EUA oferecem recompensa milionária por informações sobre Hezbollah no Brasil sem consultar Itamaraty

EUA oferecem recompensa milionária por informações sobre Hezbollah no Brasil sem consultar Itamaraty

Publicação da embaixada americana causa desconforto entre militares e levanta suspeitas de desrespeito à soberania nacional

Sem qualquer aviso prévio ao Itamaraty, a embaixada dos Estados Unidos em Brasília publicou nesta segunda-feira (19) uma oferta de recompensa de até 10 milhões de dólares (cerca de R$ 50 milhões) para quem fornecer informações sobre as operações financeiras do grupo Hezbollah na região da Tríplice Fronteira — área que envolve Brasil, Argentina e Paraguai.

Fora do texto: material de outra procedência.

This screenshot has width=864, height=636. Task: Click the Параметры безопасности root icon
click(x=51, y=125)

O comunicado, feito em português e compartilhado também pelas embaixadas dos EUA na Argentina e no Paraguai, pede que possíveis informantes entrem em contato com o Departamento de Estado americano via Signal, Telegram, WhatsApp ou disque-denúncia. A mensagem afirma que, além do valor da recompensa, quem colaborar poderá ser realocado para outro país, reforçando o caráter sigiloso da operação.

A medida foi anunciada no mesmo dia em que o almirante Alvin Holsey, chefe do Comando Sul das Forças Armadas dos EUA (SouthCom), chegou ao Brasil para uma visita oficial de três dias, na qual deve se encontrar com o ministro da Defesa, José Múcio, e os comandantes das três Forças Armadas. O timing da divulgação foi mal recebido por oficiais brasileiros, que consideraram a iniciativa uma provocação diplomática.

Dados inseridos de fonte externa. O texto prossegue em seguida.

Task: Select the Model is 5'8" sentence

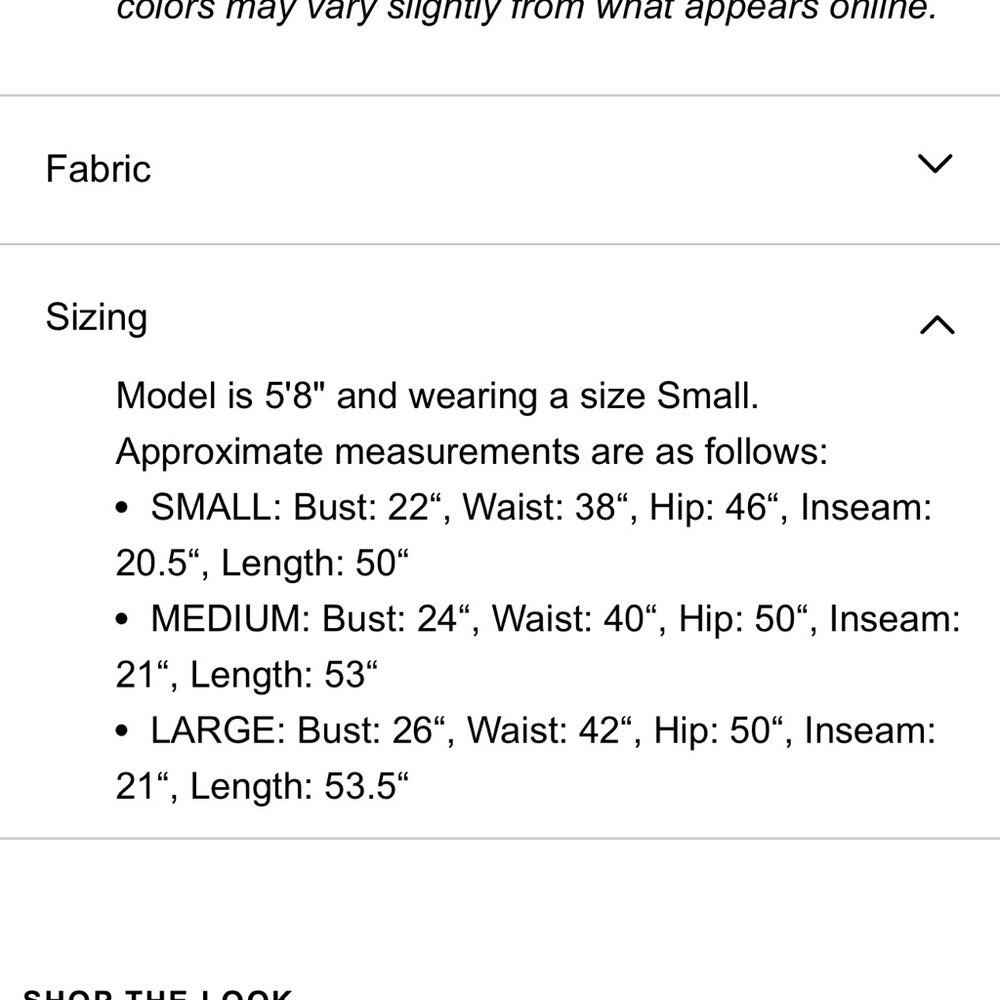Action: coord(438,395)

Generais ouvidos sob anonimato criticaram duramente o gesto americano, apontando que ele pode enfraquecer a confiança entre os dois países e inviabilizar colaborações futuras no combate ao crime transnacional. Para os militares, Washington escolheu o palco da internet em vez do caminho da diplomacia séria e respeitosa.

Além disso, há receios sobre a possibilidade de os EUA estarem tentando conduzir ações de inteligência e segurança em território brasileiro sem respeitar a soberania nacional — algo que já ocorreu em outros países. Recentemente, por exemplo, forças americanas retiraram opositores de Nicolás Maduro da embaixada argentina na Venezuela, sem que o governo brasileiro, responsável pela proteção do local, fosse previamente informado.

A embaixada dos EUA ainda não respondeu aos questionamentos feitos pela imprensa, que incluiu perguntas sobre se o governo brasileiro foi informado da iniciativa e se eventuais ações com base nas denúncias respeitarão a autoridade judicial brasileira.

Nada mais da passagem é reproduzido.